8. The answer to '7' above might also depend on the cache size and replacement policies on the nodes, and on the content popularity
   distribution (which I already mentioned in '6' above). All these
   factors are hard to predict for the real system in advance, and I'm
   wondering what is the feeling that you guys have about the overall
   stability of the rewiring algorithm?

No idea.

   I mean, the original Kleinberg d(x, y)^(-1) approach is extremely
   sensitive to the value of this "-1". Any other value, and you either
   do not have enough long distance links, or you do not have enough
   short-range links once you arrive into the general vicinity of your
   destination. In any case, your path length becomes polynomial instead
   of polylogarithmic once you have the smallest deviation from this
   "-1" number.

It isn't actually that sensitive. It is sensitive asymptotically, but for any given network size varying the exponent a little will make rather little difference. In fact, one can calculate numerically (I know of no proof) that there are better exponents than -1 for any given n (though the best exponent approaches 1 as the network grows towards infinity).

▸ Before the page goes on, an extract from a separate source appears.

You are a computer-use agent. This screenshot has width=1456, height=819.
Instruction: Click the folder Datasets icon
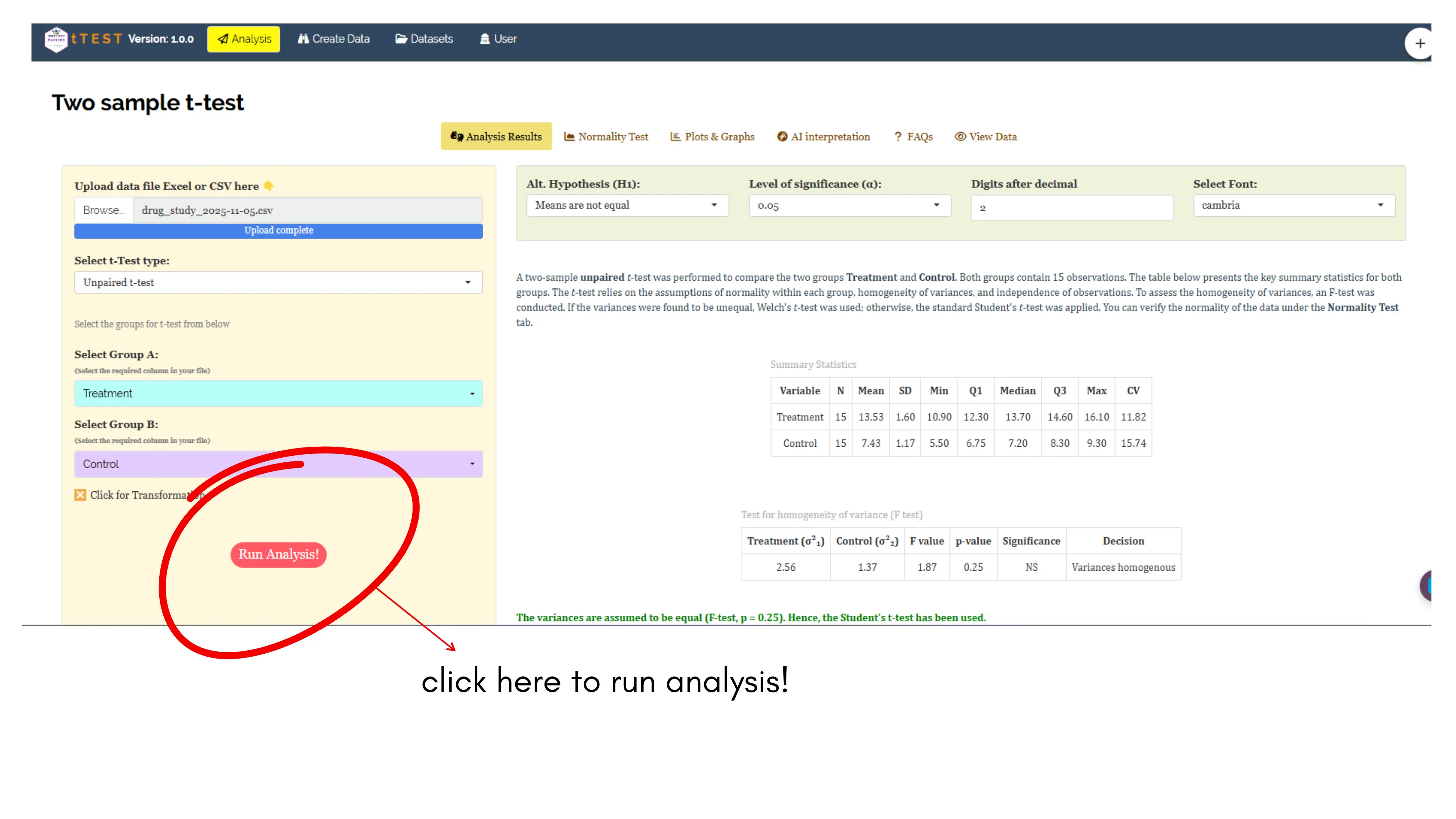[x=401, y=39]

   And this makes me a bit uneasy; I do understand that the catastrophic
   failure is unlikely, and the detrimental effect of all these changes
   (if any) is likely to be tolerable, but still... Look at it this
way: Chapter 1 of Oskar's thesis is dedicated to proving that "...family given by (1.1) allows for polylogarithmic routing at, and only at, one value of the [alpha]...", then Chapter 2 proves
   that this is exactly what happens with random-request rewiring, and
   then Dijjer's practical implementation and deployment arrive and
   throw these random requests out of the window with their caching,
   different content popularity, and whatnot. So given the strict
requirements that were proven to be vital in Chapter 1, I cannot help wondering: is Dijjer still polylogarithmic, or not?

It is certainly not proved.

   I'd feel much better about all this if there would be some results
   showing that the system is stable in the presence of such changes
   (in a sense that reasonably small algorithm input changes should not
   cause any catastrophically large changes in the algorithm results).
   Do you have any results that would point in that direction? Would
you say that the data displayed on Figures 2.4-2.6 already shows that your results are not exactly Kleinberg, but this does not cause any catastrophic consequences, or you also have some other
   sources of optimism?

I would feel better about it too if more were proven. I am optimistic that things actually do work, but I am not very optimistic about how much I will ever be able to show (and it isn't just me, though a better mathematician may of course have gotten further, I have put these problems in front of a many good researchers who seem to agree they are difficult problems).

9. And finally, if I'm not mistaken, Dijjer description seems to imply
   that the links are rewired after every search, whereas Oskar suggests
   that this should be happen only with proability p, and in section 2.3
   says: "...there are simple heuristic arguments for why p should
reasonably be on the order of one over the expected length of the greedy walks". Any particular reason for that Dijjer behaviour, or
   I've missed something and Dijjer does, in fact, rewire with this
   probability p? (Would be interesting to hear these simple heuristic
   arguments too, but that's another story...)

It won't matter so much if the routing table is large (remember the mathematical model has one long link) though I would recommend that Dijjer updated less often.